> _Exercise brief_:
Answer with a bare number: the count of lines in the data below that contain the word "computer".
[Opening Extracted records section]
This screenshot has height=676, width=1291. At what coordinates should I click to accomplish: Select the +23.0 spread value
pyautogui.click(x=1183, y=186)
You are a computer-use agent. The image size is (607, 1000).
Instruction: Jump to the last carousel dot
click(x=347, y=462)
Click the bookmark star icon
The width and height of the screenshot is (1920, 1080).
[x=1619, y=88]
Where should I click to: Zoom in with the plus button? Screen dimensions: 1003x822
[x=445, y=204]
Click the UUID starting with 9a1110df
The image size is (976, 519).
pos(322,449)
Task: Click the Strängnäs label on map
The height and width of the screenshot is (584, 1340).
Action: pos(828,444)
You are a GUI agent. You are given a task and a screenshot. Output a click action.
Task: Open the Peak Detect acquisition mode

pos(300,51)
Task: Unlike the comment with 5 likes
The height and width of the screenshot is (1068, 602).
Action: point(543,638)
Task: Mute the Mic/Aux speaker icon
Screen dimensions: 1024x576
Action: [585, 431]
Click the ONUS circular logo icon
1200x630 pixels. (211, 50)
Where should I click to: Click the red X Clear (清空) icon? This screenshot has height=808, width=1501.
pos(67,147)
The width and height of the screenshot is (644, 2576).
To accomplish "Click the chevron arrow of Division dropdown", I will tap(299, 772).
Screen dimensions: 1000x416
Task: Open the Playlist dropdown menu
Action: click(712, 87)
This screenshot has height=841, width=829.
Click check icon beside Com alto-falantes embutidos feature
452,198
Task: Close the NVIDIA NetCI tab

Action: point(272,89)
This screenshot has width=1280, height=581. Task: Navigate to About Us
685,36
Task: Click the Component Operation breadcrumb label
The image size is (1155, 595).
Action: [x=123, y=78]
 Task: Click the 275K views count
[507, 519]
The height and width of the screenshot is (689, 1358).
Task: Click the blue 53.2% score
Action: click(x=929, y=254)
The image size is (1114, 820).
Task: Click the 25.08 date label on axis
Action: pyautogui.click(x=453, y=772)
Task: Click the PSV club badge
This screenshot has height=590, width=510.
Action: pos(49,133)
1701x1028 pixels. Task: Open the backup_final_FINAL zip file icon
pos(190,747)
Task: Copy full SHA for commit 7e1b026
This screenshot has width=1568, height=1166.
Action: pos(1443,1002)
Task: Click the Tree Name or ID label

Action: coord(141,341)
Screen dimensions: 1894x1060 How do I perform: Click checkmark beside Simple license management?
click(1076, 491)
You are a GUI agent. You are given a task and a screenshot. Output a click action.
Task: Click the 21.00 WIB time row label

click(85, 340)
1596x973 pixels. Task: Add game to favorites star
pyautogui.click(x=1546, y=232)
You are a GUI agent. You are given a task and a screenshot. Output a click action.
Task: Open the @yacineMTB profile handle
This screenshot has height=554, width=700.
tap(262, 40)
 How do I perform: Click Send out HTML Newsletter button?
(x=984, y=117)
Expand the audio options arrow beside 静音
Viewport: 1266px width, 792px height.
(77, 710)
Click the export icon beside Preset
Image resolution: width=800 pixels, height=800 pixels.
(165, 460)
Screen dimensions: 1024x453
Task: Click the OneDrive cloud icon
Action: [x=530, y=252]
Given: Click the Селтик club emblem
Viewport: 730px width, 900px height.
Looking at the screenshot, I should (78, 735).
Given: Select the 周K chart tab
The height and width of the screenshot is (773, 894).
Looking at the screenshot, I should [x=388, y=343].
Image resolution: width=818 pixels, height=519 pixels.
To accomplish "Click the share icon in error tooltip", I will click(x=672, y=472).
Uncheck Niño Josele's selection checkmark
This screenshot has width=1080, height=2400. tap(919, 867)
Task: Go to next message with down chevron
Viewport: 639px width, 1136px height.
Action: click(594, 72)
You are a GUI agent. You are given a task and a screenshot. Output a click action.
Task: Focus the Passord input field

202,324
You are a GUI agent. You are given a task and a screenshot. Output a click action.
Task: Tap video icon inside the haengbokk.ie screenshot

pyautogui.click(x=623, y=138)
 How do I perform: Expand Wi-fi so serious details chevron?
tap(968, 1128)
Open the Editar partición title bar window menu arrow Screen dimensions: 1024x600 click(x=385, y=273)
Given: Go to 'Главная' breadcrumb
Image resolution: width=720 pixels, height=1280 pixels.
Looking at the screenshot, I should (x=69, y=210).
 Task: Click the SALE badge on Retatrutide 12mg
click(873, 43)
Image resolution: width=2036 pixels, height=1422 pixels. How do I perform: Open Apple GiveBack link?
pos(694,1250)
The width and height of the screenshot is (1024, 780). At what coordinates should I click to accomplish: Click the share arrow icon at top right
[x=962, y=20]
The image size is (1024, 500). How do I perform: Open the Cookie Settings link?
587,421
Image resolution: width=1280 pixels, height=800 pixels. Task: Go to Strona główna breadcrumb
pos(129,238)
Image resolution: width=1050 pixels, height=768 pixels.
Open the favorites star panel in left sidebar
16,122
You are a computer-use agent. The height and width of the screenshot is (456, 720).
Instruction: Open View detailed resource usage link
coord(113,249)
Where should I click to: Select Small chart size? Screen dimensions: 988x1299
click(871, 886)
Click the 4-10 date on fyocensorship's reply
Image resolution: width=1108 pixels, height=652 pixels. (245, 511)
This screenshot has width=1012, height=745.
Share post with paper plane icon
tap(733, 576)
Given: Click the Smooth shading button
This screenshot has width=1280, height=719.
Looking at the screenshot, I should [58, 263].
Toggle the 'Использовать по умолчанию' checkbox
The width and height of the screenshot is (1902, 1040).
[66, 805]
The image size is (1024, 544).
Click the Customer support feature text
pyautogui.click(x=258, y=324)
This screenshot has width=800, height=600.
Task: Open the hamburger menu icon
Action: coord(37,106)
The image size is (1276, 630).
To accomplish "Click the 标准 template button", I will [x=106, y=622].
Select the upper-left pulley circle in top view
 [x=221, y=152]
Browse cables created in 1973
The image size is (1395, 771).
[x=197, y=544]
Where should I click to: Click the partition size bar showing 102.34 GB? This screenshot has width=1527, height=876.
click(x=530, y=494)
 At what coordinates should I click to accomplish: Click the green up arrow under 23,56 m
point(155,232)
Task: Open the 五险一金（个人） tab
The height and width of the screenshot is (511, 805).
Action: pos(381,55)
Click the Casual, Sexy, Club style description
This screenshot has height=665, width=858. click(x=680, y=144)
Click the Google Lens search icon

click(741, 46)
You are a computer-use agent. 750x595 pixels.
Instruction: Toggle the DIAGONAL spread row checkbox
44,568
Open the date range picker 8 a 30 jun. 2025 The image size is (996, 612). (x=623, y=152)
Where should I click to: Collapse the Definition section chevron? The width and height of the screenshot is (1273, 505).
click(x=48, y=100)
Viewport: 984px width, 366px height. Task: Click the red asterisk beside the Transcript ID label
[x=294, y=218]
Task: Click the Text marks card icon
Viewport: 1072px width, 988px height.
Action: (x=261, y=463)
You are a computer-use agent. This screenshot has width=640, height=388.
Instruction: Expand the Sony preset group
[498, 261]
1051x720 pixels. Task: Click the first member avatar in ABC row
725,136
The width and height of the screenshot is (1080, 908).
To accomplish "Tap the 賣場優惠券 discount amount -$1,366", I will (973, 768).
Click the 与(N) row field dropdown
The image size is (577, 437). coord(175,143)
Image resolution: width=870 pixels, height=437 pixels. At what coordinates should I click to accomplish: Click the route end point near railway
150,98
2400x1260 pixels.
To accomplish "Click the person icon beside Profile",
[Closing Extracted records section]
> _Exercise response_:
4